◆ TASK MATERIAL
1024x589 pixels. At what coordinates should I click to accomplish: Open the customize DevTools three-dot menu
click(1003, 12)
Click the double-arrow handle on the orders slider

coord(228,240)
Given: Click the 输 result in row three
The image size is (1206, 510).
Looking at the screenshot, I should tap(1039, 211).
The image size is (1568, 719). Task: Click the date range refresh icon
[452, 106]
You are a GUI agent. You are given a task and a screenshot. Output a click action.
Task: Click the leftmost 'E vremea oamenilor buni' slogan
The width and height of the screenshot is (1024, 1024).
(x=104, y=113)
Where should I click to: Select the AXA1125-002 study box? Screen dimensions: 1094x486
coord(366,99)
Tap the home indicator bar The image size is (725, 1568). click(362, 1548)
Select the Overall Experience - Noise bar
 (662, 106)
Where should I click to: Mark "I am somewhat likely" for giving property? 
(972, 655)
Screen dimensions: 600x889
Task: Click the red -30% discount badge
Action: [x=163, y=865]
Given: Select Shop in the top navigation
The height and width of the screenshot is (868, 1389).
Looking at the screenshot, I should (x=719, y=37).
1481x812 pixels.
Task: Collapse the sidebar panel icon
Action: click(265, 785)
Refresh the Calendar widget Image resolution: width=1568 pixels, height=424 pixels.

◆ PROBLEM
Extract all of the data shown above and repeat it verbatim.

◆ OUTPUT BELOW
1024x589 pixels. At what coordinates should I click to accomplish: Open the customize DevTools three-dot menu
click(1003, 12)
Click the double-arrow handle on the orders slider

coord(228,240)
Given: Click the 输 result in row three
The image size is (1206, 510).
Looking at the screenshot, I should tap(1039, 211).
The image size is (1568, 719). Task: Click the date range refresh icon
[452, 106]
You are a GUI agent. You are given a task and a screenshot. Output a click action.
Task: Click the leftmost 'E vremea oamenilor buni' slogan
The width and height of the screenshot is (1024, 1024).
(x=104, y=113)
Where should I click to: Select the AXA1125-002 study box? Screen dimensions: 1094x486
coord(366,99)
Tap the home indicator bar The image size is (725, 1568). click(362, 1548)
Select the Overall Experience - Noise bar
 (662, 106)
Where should I click to: Mark "I am somewhat likely" for giving property? 
(972, 655)
Screen dimensions: 600x889
Task: Click the red -30% discount badge
Action: [x=163, y=865]
Given: Select Shop in the top navigation
The height and width of the screenshot is (868, 1389).
Looking at the screenshot, I should (x=719, y=37).
1481x812 pixels.
Task: Collapse the sidebar panel icon
Action: click(265, 785)
Refresh the Calendar widget Image resolution: width=1568 pixels, height=424 pixels.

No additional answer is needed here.